My Novel RAG Strategy - Brief description of your approach.

This module implements [describe your strategy and what makes it unique].
"""

import os
import time
from pathlib import Path
from typing import List, Dict, Any, Optional

from dotenv import load_dotenv
from langchain_openai import ChatOpenAI, OpenAIEmbeddings
from langchain_chroma import Chroma
from langchain_core.documents import Document
from langchain_core.language_models import BaseChatModel
from langchain_core.prompts import ChatPromptTemplate

from src.common.model_provider import get_model_identity
from src.common.usage_metrics import extract_usage_from_ai_message, extract_cost_from_ai_message
from src.common.pricing import resolve_total_cost

# Environment configuration
PROJECT_ROOT = Path(__file__).resolve().parents[2]
ENV_PATH = PROJECT_ROOT / ".env"
load_dotenv(dotenv_path=ENV_PATH)

if not os.getenv("OPENAI_API_KEY"):
    raise ValueError("OPENAI_API_KEY not found in .env file")
2

Configure Models and Vector Store

Set up the required components:
# Define paths
chroma_db_dir = PROJECT_ROOT / "data" / "embeddings" / "chroma_db"
collection_name = "guia_embarazo_parto"

# Configure models
embeddings = OpenAIEmbeddings(model="text-embedding-3-small")
llm = ChatOpenAI(model_name="gpt-4o", temperature=0)

# Load vector store
vectorstore = Chroma(
    persist_directory=str(chroma_db_dir),
    embedding_function=embeddings,
    collection_name=collection_name,
)

# Configure retriever (customize based on your strategy)
retriever = vectorstore.as_retriever(search_kwargs={"k": 5})
3

Define Prompt Templates

Create prompts specific to your strategy:
# Example: QA prompt for answer generation
qa_template = """
You are a medical expert specializing in pregnancy and childbirth.
Your task is to analyze the provided medical context and answer 
the user's question accurately and concisely.

STRICT INSTRUCTIONS:
1. Base your answer exclusively on the MEDICAL CONTEXT section.
2. The context is ordered by relevance.
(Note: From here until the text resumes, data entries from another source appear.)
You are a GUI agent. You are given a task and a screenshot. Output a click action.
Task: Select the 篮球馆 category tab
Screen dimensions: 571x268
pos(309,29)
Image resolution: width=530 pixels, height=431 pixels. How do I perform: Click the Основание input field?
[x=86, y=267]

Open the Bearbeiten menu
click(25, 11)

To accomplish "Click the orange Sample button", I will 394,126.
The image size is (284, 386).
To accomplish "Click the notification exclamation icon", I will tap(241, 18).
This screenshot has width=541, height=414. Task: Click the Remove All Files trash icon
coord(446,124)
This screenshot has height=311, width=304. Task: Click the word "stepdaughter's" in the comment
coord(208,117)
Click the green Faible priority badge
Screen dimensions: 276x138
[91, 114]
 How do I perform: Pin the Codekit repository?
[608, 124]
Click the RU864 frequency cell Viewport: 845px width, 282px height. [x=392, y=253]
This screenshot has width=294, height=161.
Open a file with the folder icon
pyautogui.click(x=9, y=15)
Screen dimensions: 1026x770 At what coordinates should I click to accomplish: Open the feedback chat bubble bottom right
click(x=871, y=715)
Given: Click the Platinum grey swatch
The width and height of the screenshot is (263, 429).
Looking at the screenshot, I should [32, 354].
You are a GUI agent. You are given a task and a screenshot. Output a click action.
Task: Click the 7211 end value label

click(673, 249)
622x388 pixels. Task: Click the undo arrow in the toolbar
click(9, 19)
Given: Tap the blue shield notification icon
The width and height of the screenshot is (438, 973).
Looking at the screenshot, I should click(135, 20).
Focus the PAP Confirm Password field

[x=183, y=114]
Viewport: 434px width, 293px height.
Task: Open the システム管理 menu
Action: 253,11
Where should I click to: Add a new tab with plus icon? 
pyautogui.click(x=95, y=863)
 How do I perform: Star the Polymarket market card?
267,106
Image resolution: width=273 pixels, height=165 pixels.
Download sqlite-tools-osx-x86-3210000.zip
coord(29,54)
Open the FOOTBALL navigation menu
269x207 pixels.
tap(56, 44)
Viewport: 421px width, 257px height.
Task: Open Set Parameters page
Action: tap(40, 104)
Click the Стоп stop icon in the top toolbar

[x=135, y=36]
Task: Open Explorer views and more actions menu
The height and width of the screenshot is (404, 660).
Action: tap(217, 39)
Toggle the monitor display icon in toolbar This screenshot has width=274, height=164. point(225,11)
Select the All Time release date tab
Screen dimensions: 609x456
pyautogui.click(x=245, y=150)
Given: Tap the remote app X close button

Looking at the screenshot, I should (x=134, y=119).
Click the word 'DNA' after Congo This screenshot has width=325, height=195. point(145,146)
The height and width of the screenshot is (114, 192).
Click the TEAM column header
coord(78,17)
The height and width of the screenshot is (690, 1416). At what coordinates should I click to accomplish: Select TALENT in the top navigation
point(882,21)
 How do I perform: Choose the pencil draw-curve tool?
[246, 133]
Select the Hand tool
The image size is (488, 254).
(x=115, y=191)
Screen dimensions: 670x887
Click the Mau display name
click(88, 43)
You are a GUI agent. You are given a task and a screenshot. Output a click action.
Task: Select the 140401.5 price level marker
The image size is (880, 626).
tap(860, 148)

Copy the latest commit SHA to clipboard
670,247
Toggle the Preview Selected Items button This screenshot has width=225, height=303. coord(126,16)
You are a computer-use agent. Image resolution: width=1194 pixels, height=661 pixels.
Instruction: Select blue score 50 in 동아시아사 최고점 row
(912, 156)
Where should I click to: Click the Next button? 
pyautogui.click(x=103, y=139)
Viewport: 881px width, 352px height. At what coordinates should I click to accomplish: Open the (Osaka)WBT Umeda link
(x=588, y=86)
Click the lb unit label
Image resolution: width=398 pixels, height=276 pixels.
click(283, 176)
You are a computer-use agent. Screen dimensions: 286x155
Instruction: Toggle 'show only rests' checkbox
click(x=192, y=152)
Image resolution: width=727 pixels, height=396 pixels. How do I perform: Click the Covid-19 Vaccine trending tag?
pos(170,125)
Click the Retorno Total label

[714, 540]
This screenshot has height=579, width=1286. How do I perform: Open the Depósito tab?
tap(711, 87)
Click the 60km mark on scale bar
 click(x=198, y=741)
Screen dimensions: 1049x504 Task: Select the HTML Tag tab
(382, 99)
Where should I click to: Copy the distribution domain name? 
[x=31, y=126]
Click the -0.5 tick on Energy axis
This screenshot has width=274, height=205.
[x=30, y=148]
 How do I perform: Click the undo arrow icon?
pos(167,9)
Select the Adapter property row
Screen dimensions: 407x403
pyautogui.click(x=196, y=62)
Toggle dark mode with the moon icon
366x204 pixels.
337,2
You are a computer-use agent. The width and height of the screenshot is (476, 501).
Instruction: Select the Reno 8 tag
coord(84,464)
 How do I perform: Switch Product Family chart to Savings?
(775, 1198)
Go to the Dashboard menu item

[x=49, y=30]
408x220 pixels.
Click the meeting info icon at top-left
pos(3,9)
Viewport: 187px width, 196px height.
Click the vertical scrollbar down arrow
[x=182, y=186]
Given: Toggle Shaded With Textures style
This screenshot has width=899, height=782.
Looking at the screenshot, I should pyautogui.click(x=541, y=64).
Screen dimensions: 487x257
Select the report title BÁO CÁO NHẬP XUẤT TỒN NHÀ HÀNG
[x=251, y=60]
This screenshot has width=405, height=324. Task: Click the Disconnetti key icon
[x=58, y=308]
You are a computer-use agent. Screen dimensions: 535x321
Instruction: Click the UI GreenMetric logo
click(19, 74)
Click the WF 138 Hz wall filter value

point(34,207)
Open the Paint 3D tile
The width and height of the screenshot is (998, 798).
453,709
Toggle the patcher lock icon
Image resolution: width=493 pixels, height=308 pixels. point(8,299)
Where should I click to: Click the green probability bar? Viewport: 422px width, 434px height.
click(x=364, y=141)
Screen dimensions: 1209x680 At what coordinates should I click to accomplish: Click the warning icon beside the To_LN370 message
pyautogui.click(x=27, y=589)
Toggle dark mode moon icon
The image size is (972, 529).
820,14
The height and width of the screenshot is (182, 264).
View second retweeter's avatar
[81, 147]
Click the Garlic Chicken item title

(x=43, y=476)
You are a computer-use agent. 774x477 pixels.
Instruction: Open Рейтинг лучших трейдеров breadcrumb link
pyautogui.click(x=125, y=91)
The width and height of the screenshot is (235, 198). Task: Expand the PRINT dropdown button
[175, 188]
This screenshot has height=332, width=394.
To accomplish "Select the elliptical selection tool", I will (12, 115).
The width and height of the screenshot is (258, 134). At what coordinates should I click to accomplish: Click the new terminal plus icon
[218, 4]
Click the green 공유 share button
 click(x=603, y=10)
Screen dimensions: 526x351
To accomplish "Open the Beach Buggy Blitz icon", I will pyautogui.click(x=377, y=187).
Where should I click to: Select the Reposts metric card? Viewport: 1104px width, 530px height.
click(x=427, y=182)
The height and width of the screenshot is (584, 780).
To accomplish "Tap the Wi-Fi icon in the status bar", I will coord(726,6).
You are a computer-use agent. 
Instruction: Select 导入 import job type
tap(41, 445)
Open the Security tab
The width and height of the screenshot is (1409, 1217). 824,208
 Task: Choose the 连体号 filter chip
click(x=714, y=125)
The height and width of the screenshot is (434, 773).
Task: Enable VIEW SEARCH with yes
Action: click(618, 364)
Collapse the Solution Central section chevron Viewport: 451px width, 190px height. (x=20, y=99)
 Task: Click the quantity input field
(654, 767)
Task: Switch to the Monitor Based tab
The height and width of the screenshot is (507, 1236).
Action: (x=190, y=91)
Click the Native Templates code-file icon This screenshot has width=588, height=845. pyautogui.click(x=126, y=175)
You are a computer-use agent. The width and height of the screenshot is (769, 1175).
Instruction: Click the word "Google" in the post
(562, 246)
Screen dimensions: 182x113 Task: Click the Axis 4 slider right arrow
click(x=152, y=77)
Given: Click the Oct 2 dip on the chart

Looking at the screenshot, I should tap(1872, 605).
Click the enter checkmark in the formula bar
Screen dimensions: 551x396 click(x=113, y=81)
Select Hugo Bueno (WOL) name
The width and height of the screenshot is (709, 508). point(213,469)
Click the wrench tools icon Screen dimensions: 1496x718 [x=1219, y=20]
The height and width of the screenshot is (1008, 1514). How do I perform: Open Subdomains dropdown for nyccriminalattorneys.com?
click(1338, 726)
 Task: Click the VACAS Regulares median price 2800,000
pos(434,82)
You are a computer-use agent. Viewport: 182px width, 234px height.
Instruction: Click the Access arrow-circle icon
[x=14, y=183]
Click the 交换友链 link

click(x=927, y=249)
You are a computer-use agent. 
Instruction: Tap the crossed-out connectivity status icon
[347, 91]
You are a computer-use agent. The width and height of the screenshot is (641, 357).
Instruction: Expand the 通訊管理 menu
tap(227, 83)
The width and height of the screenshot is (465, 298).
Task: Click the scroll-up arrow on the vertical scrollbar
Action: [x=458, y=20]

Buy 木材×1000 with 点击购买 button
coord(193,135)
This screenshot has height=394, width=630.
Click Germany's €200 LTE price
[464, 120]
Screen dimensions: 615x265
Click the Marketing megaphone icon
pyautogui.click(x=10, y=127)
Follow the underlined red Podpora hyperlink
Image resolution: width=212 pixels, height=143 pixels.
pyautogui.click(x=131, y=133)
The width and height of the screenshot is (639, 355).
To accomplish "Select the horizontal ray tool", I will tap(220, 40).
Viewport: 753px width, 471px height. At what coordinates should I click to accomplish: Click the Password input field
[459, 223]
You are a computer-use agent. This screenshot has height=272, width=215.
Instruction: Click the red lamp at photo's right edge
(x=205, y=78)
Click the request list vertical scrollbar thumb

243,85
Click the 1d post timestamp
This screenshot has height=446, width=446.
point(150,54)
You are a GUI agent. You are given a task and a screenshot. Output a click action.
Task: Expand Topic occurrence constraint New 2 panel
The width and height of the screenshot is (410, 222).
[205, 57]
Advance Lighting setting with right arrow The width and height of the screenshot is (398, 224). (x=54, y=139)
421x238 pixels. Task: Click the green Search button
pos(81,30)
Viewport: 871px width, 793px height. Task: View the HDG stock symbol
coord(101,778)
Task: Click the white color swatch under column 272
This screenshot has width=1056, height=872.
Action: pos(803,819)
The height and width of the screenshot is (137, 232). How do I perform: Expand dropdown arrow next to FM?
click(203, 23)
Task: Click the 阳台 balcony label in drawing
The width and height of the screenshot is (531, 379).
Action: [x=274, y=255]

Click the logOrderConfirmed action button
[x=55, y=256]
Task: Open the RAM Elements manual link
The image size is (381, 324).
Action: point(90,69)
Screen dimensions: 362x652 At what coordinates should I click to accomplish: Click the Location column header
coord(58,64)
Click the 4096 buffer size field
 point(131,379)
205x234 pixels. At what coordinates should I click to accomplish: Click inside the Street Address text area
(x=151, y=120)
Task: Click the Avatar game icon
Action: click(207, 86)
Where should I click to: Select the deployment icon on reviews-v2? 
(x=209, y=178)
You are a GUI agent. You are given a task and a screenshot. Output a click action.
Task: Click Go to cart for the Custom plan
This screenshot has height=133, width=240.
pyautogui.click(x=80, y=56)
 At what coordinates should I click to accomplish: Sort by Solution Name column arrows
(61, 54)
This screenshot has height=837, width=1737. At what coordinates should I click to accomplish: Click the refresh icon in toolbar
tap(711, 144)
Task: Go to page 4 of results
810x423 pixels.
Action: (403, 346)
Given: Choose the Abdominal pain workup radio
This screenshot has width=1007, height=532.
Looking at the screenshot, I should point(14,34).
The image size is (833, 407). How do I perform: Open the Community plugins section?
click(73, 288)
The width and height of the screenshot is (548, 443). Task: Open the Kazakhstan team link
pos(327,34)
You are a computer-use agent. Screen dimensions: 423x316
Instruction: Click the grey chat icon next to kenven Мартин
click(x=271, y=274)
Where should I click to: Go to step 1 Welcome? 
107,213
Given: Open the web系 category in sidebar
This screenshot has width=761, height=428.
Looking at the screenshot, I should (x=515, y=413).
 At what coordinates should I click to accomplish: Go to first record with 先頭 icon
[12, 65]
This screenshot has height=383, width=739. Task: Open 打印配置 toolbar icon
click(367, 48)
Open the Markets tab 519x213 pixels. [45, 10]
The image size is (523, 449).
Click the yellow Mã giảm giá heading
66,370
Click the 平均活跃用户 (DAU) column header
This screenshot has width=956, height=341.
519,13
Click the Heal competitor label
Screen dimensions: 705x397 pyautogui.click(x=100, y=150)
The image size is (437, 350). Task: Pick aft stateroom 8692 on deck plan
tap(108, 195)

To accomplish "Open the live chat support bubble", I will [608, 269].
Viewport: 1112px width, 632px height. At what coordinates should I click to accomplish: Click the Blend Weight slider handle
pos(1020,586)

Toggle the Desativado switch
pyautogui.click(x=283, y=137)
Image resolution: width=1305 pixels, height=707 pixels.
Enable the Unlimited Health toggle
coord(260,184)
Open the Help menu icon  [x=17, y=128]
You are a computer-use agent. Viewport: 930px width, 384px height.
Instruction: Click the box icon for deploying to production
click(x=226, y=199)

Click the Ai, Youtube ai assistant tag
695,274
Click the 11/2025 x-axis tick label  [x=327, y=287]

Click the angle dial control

Prioritize early documents.
3. Provide a direct and integrated answer in a single paragraph.
4. If insufficient information exists, state that clearly.
5. Always answer in Spanish.

MEDICAL CONTEXT (ordered by relevance):
{context}

QUESTION: {question}

DETAILED MEDICAL ANSWER:
"""
qa_prompt = ChatPromptTemplate.from_template(qa_template)
4

Implement Core Processing Function

Create the main processing function for your strategy:
def format_docs(docs: List[Document]) -> str:
    """Format retrieved documents for the prompt."""
    formatted_docs = []
    for i, doc in enumerate(docs):
        source = doc.metadata.get('source', 'N/A')
        page = doc.metadata.get('page_number', 'N/A')
        formatted_doc = f"""--- Document {i+1} ---
Source: {source}, Page: {page}
Content: {doc.page_content}"""
        formatted_docs.append(formatted_doc)
    return "\n\n".join(formatted_docs)


def process_my_rag_query(
    query: str,
    custom_llm: ChatOpenAI = None
) -> Dict[str, Any]:
    """
    Process a query using your novel RAG strategy.
    
    Args:
        query: The user's question
        custom_llm: Optional custom LLM to use
        
    Returns:
        Dictionary with answer, contexts, and metrics
    """
    # 1. Implement your retrieval strategy here
    # Example: standard retrieval
    retrieved_docs = retriever.invoke(query)
    
    # 2. Format context
    formatted_context = format_docs(retrieved_docs)
    
    # 3. Generate answer
    current_llm = custom_llm if custom_llm else llm
    response = current_llm.invoke(qa_prompt.format_messages(
        context=formatted_context,
        question=query
    ))
    
    # 4. Extract usage metrics
    usage = extract_usage_from_ai_message(response)
    provider_cost = extract_cost_from_ai_message(response)
    
    # 5. Return results
    return {
        'answer': response.content,
        'contexts': [doc.page_content for doc in retrieved_docs],
        'retrieved_documents': retrieved_docs,
        'metrics': {
            'input_tokens': int(usage['input_tokens']),
            'output_tokens': int(usage['output_tokens']),
            'total_tokens': int(usage['total_tokens']),
            'usage_source': str(usage['usage_source']),
            'cost': float(provider_cost['total_cost']) if provider_cost['total_cost'] is not None else 0.0,
            'cost_source': str(provider_cost['cost_source'])
        }
    }
5

Implement Evaluation Wrapper

Create the required query_for_evaluation() function:
def query_for_evaluation(
    question: str,
    llm_model: str = None,
    custom_llm: Optional[BaseChatModel] = None
) -> dict:
    """
    Wrapper function for RAG evaluation frameworks like RAGAS.
    
    This function ensures compatibility with the evaluation pipeline.
    
    Args:
        question: The question to process
        llm_model: Model name string
        custom_llm: Pre-configured language model
        
    Returns:
        Dictionary structured for evaluation
    """
    start_time = time.time()
    
    # Determine which LLM to use
    if custom_llm:
        result = process_my_rag_query(question, custom_llm)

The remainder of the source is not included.